Mathematical Programming

, Volume 118, Issue 1, pp 47–74 | Cite as

A simple GAP-canceling algorithm for the generalized maximum flow problem

  • Mateo Restrepo
  • David P. Williamson


We give a simple primal algorithm for the generalized maximum flow problem that repeatedly finds and cancels generalized augmenting paths (GAPs). We use ideas of Wallacher (A generalization of the minimum-mean cycle selection rule in cycle canceling algorithms, 1991) to find GAPs that have a good trade-off between the gain of the GAP and the residual capacity of its arcs; our algorithm may be viewed as a special case of Wayne’s algorithm for the generalized minimum-cost circulation problem (Wayne in Math Oper Res 27:445–459, 2002).
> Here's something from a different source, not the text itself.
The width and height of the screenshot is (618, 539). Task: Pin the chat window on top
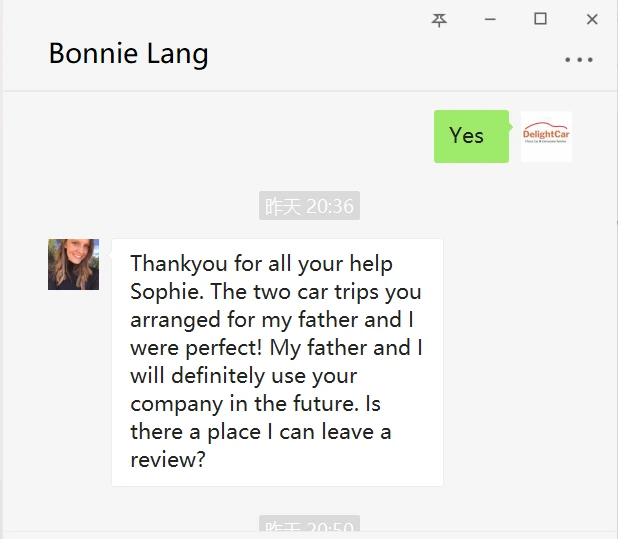point(439,19)
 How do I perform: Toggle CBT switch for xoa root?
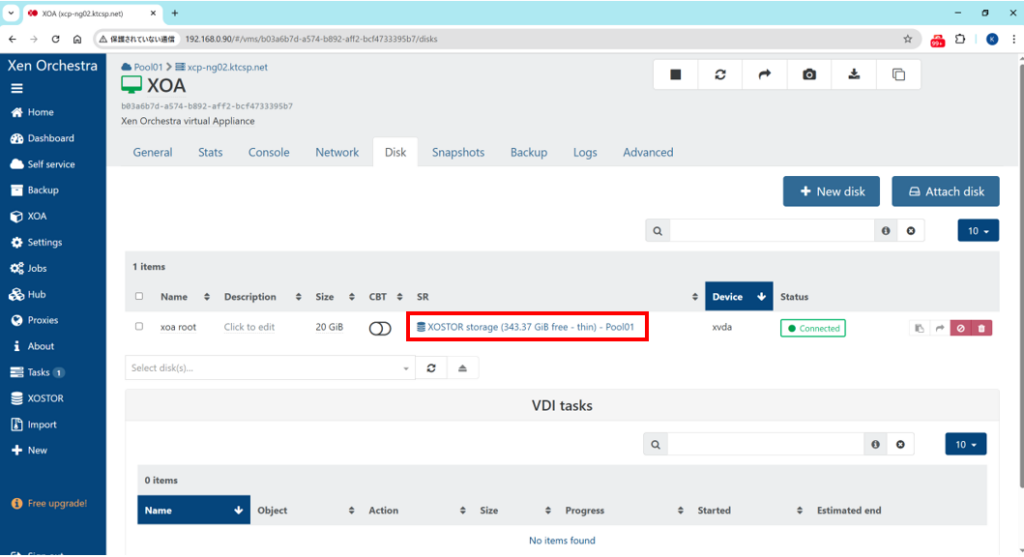click(380, 328)
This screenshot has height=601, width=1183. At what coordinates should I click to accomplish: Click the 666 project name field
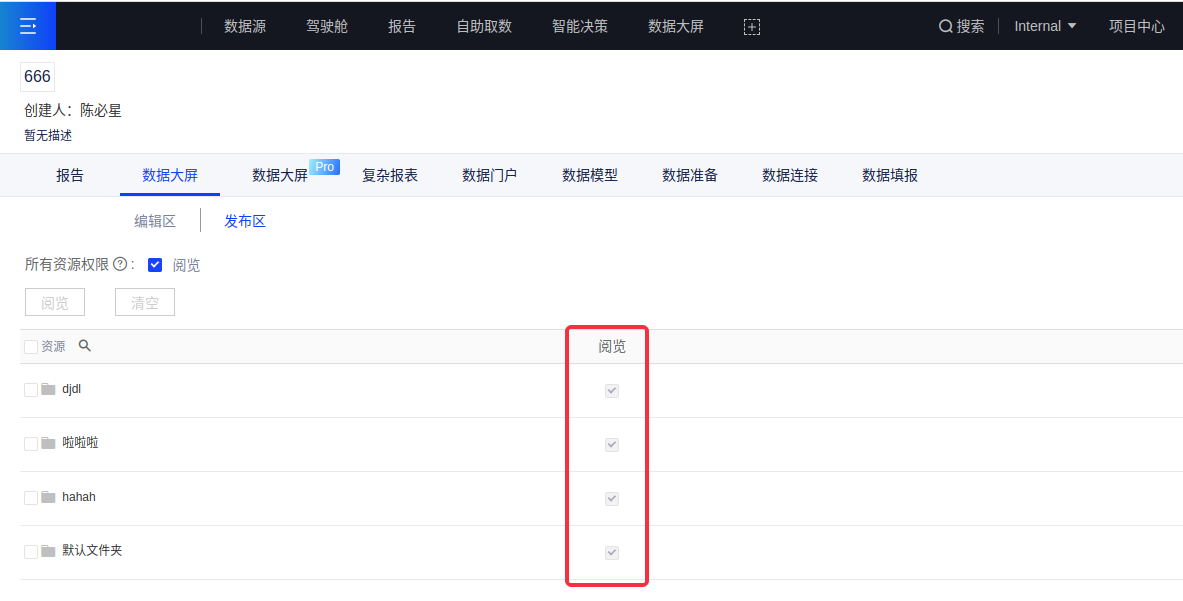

Most previous algorithms for the generalized maximum flow problem are dual-based; the few previous primal algorithms (including Wayne in Math Oper Res 27:445–459, 2002) require subroutines to test the feasibility of linear programs with two variables per inequality (TVPIs). We give an O(mn) time algorithm for finding negative-cost GAPs which can be used in place of the TVPI tester. This yields an algorithm with O(m log(mB/ε)) iterations of O(mn) time to compute an ε-optimal flow, or O(m 2 log (mB)) iterations to compute an optimal flow, for an overall running time of O(m 3 nlog(mB)). The fastest known running time for this problem is \(\tilde{O}(m^2n\log B)\) , and is due to Radzik (Theor Comput Sci 312:75–97, 2004), building on earlier work of Goldfarb et al. (Math Oper Res 22:793–802, 1997).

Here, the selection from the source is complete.